→ TASK GOAL:
Find the line holding "Kako poručiti proizvod (40, 2183)" in the entries below. Give it again exactly, along with every line after it up to and including the line holding "Balkans (123, 2523)".

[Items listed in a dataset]
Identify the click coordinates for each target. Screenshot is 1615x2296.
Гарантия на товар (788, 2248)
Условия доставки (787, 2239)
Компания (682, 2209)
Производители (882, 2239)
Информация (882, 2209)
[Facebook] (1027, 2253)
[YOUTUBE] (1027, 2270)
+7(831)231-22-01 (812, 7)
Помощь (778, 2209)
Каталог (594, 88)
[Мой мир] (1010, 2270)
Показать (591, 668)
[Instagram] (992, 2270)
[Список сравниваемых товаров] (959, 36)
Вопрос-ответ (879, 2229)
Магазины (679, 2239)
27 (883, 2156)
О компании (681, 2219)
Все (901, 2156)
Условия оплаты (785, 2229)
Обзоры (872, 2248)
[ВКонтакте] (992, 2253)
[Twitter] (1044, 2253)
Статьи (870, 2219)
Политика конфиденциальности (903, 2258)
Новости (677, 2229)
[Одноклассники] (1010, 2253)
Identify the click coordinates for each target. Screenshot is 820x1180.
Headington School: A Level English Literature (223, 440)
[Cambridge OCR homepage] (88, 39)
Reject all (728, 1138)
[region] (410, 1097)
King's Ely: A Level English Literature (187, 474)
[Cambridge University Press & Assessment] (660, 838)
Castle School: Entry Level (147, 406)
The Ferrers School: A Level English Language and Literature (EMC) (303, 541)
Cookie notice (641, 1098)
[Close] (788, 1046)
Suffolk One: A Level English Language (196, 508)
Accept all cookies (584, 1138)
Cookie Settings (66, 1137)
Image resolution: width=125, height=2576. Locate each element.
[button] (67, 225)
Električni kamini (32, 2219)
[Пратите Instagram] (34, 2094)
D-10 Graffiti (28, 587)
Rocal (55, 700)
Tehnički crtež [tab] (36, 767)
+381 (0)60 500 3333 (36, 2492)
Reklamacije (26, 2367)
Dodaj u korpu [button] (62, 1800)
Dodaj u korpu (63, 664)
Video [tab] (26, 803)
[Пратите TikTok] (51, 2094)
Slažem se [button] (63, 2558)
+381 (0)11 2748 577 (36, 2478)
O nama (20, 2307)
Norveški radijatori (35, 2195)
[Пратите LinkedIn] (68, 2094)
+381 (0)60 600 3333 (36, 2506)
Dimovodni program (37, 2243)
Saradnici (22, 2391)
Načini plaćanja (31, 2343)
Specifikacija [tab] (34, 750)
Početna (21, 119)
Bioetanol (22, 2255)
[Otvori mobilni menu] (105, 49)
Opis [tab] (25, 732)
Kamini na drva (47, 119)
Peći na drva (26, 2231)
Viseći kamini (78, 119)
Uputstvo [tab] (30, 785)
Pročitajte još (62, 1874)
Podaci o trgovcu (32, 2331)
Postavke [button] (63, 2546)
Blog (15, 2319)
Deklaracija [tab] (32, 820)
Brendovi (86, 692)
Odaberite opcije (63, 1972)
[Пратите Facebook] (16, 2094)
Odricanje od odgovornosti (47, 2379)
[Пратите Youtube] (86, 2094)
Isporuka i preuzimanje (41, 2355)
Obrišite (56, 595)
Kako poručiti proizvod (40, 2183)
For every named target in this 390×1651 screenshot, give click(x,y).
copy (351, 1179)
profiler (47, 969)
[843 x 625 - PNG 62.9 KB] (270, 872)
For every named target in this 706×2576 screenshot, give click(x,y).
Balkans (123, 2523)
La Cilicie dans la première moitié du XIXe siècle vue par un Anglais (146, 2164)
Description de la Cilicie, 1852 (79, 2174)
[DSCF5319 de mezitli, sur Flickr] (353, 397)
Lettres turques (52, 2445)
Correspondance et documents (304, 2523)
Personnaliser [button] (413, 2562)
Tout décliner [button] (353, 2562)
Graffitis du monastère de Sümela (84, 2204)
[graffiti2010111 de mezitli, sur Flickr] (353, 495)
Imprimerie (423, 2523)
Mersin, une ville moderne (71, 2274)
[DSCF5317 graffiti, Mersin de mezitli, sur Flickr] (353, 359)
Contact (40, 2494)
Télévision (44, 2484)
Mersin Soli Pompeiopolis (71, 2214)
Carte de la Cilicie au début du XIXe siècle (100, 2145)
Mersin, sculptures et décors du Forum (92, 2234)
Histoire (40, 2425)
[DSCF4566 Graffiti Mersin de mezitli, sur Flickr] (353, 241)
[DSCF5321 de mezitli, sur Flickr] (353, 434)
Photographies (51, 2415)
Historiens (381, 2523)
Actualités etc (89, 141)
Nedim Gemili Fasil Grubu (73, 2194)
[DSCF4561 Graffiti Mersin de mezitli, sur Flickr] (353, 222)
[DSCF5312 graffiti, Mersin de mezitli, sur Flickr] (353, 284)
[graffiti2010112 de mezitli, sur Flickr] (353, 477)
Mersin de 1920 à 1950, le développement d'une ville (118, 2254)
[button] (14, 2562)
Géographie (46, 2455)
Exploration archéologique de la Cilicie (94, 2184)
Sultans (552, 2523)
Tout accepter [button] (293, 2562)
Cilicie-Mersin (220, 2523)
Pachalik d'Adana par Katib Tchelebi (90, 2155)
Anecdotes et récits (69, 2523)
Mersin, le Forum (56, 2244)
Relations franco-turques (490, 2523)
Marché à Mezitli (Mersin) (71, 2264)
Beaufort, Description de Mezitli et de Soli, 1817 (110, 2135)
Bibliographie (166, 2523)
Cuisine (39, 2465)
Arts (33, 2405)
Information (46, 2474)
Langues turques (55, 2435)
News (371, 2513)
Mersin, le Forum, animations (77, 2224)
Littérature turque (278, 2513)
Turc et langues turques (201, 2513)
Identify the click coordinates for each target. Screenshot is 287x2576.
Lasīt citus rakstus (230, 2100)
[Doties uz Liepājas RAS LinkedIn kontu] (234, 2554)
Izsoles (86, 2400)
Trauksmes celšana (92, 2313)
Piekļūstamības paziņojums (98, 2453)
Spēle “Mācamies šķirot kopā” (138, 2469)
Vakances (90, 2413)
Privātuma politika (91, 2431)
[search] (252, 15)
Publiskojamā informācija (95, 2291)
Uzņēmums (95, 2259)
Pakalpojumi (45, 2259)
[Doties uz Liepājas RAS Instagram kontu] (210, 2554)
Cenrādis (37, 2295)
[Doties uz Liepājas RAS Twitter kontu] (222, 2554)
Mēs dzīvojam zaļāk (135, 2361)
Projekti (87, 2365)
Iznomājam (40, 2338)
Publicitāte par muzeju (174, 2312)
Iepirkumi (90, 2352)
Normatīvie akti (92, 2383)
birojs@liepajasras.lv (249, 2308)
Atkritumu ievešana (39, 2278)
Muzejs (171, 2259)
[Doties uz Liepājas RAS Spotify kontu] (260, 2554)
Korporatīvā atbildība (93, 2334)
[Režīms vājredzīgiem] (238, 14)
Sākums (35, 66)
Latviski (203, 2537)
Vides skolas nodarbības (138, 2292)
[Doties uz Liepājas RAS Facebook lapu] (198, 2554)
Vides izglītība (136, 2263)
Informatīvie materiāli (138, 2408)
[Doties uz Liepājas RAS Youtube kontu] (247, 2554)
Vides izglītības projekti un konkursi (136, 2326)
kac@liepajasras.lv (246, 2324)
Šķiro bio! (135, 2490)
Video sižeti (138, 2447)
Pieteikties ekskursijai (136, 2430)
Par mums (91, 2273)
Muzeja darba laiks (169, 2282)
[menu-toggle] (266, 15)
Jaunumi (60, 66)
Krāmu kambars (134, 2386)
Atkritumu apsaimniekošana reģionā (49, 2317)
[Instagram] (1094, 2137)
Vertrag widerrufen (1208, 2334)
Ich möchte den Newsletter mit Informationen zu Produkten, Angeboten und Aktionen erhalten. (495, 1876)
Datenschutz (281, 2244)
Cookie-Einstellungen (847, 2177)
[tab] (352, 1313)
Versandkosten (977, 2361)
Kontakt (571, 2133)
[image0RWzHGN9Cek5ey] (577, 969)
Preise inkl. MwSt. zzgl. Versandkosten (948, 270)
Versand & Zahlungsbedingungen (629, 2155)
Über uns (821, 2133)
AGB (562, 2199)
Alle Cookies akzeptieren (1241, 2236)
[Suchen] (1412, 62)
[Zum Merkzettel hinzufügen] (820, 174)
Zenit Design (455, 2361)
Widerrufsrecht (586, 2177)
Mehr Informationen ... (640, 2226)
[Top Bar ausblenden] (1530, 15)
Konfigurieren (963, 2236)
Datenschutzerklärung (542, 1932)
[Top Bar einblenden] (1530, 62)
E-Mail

→ SOLUTION TO THIS EXERCISE:
Kako poručiti proizvod (40, 2183)
For every named target in this 390×1651 screenshot, give click(x,y).
copy (351, 1179)
profiler (47, 969)
[843 x 625 - PNG 62.9 KB] (270, 872)
For every named target in this 706×2576 screenshot, give click(x,y).
Balkans (123, 2523)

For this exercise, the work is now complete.